**Task item:**
Please retype all of the data below, word for word.

**Provided records:**
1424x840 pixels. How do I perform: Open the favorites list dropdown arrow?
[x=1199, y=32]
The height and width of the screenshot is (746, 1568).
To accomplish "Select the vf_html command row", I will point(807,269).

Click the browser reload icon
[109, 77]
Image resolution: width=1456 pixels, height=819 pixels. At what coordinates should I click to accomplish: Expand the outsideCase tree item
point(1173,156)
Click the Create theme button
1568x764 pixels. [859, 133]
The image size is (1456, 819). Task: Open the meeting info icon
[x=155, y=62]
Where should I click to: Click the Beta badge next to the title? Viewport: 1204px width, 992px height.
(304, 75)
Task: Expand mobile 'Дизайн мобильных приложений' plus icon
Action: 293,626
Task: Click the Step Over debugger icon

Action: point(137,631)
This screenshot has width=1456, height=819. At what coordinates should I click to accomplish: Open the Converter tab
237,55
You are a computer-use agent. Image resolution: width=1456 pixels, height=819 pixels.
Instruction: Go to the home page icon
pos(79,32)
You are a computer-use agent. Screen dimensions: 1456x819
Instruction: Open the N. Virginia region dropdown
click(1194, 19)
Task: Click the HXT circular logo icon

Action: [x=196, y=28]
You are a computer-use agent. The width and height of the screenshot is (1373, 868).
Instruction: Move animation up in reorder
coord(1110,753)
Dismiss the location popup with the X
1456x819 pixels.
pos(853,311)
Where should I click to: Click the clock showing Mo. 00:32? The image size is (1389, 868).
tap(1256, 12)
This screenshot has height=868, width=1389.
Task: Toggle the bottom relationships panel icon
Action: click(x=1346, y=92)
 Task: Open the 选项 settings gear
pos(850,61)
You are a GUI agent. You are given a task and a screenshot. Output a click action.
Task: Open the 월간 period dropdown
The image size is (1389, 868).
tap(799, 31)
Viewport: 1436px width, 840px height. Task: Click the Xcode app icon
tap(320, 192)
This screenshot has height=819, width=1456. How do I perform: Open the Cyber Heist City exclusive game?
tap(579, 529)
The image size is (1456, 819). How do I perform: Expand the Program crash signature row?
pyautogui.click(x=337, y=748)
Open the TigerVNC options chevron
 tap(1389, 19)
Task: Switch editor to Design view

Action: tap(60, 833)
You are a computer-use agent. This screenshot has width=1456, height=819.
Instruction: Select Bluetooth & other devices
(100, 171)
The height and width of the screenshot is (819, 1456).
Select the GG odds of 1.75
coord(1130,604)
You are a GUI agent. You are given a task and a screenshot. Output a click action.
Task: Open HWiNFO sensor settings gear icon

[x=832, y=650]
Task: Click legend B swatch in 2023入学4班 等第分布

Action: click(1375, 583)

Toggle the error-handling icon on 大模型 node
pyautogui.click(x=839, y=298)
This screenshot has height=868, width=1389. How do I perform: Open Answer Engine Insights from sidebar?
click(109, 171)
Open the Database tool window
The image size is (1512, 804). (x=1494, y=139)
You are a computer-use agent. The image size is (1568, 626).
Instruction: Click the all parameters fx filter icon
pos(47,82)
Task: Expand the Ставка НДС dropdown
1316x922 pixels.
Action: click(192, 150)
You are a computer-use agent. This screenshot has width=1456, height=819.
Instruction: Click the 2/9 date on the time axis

**Solution:**
1424x840 pixels. How do I perform: Open the favorites list dropdown arrow?
[x=1199, y=32]
The height and width of the screenshot is (746, 1568).
To accomplish "Select the vf_html command row", I will point(807,269).

Click the browser reload icon
[109, 77]
Image resolution: width=1456 pixels, height=819 pixels. At what coordinates should I click to accomplish: Expand the outsideCase tree item
point(1173,156)
Click the Create theme button
1568x764 pixels. [859, 133]
The image size is (1456, 819). Task: Open the meeting info icon
[x=155, y=62]
Where should I click to: Click the Beta badge next to the title? Viewport: 1204px width, 992px height.
(304, 75)
Task: Expand mobile 'Дизайн мобильных приложений' plus icon
Action: 293,626
Task: Click the Step Over debugger icon

Action: point(137,631)
This screenshot has width=1456, height=819. At what coordinates should I click to accomplish: Open the Converter tab
237,55
You are a computer-use agent. Image resolution: width=1456 pixels, height=819 pixels.
Instruction: Go to the home page icon
pos(79,32)
You are a computer-use agent. Screen dimensions: 1456x819
Instruction: Open the N. Virginia region dropdown
click(1194, 19)
Task: Click the HXT circular logo icon

Action: [x=196, y=28]
You are a computer-use agent. The width and height of the screenshot is (1373, 868).
Instruction: Move animation up in reorder
coord(1110,753)
Dismiss the location popup with the X
1456x819 pixels.
pos(853,311)
Where should I click to: Click the clock showing Mo. 00:32? The image size is (1389, 868).
tap(1256, 12)
This screenshot has height=868, width=1389.
Task: Toggle the bottom relationships panel icon
Action: click(x=1346, y=92)
 Task: Open the 选项 settings gear
pos(850,61)
You are a GUI agent. You are given a task and a screenshot. Output a click action.
Task: Open the 월간 period dropdown
The image size is (1389, 868).
tap(799, 31)
Viewport: 1436px width, 840px height. Task: Click the Xcode app icon
tap(320, 192)
This screenshot has height=819, width=1456. How do I perform: Open the Cyber Heist City exclusive game?
tap(579, 529)
The image size is (1456, 819). How do I perform: Expand the Program crash signature row?
pyautogui.click(x=337, y=748)
Open the TigerVNC options chevron
 tap(1389, 19)
Task: Switch editor to Design view

Action: tap(60, 833)
You are a computer-use agent. This screenshot has width=1456, height=819.
Instruction: Select Bluetooth & other devices
(100, 171)
The height and width of the screenshot is (819, 1456).
Select the GG odds of 1.75
coord(1130,604)
You are a GUI agent. You are given a task and a screenshot. Output a click action.
Task: Open HWiNFO sensor settings gear icon

[x=832, y=650]
Task: Click legend B swatch in 2023入学4班 等第分布

Action: click(1375, 583)

Toggle the error-handling icon on 大模型 node
pyautogui.click(x=839, y=298)
This screenshot has height=868, width=1389. How do I perform: Open Answer Engine Insights from sidebar?
click(109, 171)
Open the Database tool window
The image size is (1512, 804). (x=1494, y=139)
You are a computer-use agent. The image size is (1568, 626).
Instruction: Click the all parameters fx filter icon
pos(47,82)
Task: Expand the Ставка НДС dropdown
1316x922 pixels.
Action: click(192, 150)
You are a computer-use agent. This screenshot has width=1456, height=819.
Instruction: Click the 2/9 date on the time axis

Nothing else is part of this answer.